* Task brief *
Copy out the material below word for word, leaving out the pictures.

Start

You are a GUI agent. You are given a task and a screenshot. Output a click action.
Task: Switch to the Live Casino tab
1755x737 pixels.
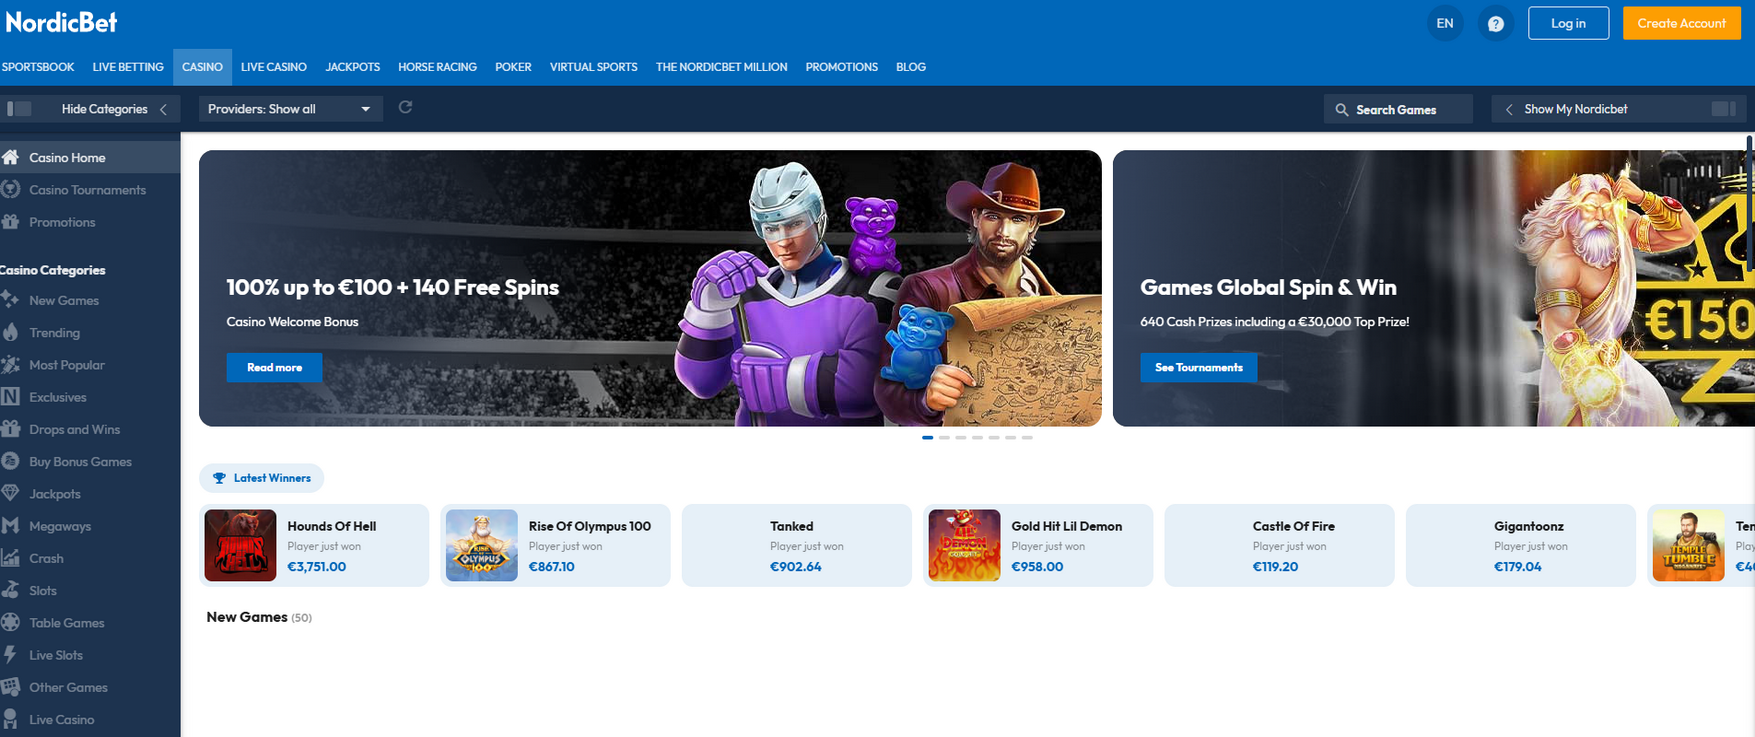click(273, 67)
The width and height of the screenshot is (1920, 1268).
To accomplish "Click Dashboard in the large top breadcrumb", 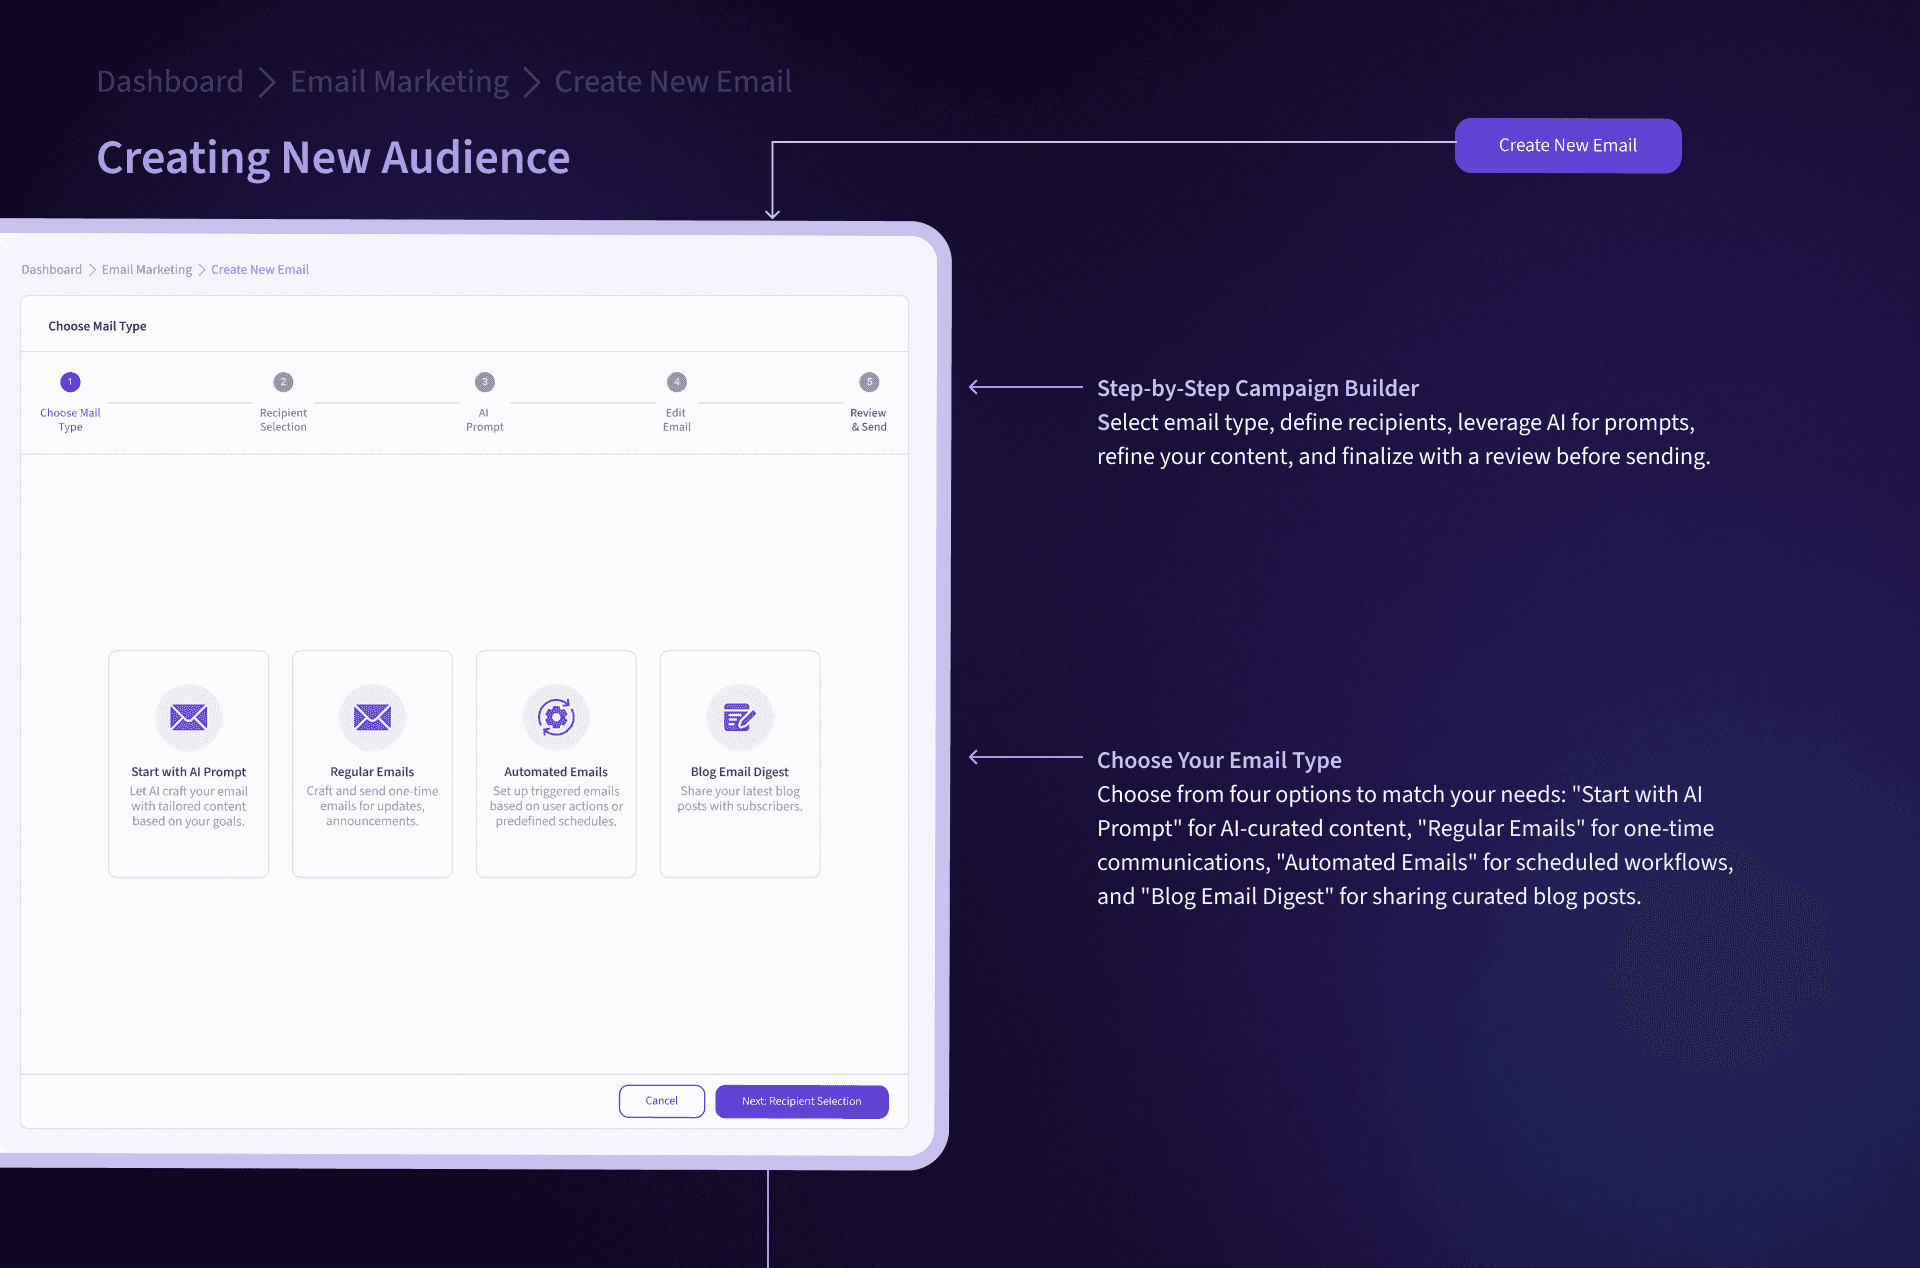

End

* Task answer *
You are a GUI agent. You are given a task and a screenshot. Output a click action.
Task: Switch to the Live Casino tab
1755x737 pixels.
click(273, 67)
The width and height of the screenshot is (1920, 1268).
To accomplish "Click Dashboard in the large top breadcrumb", 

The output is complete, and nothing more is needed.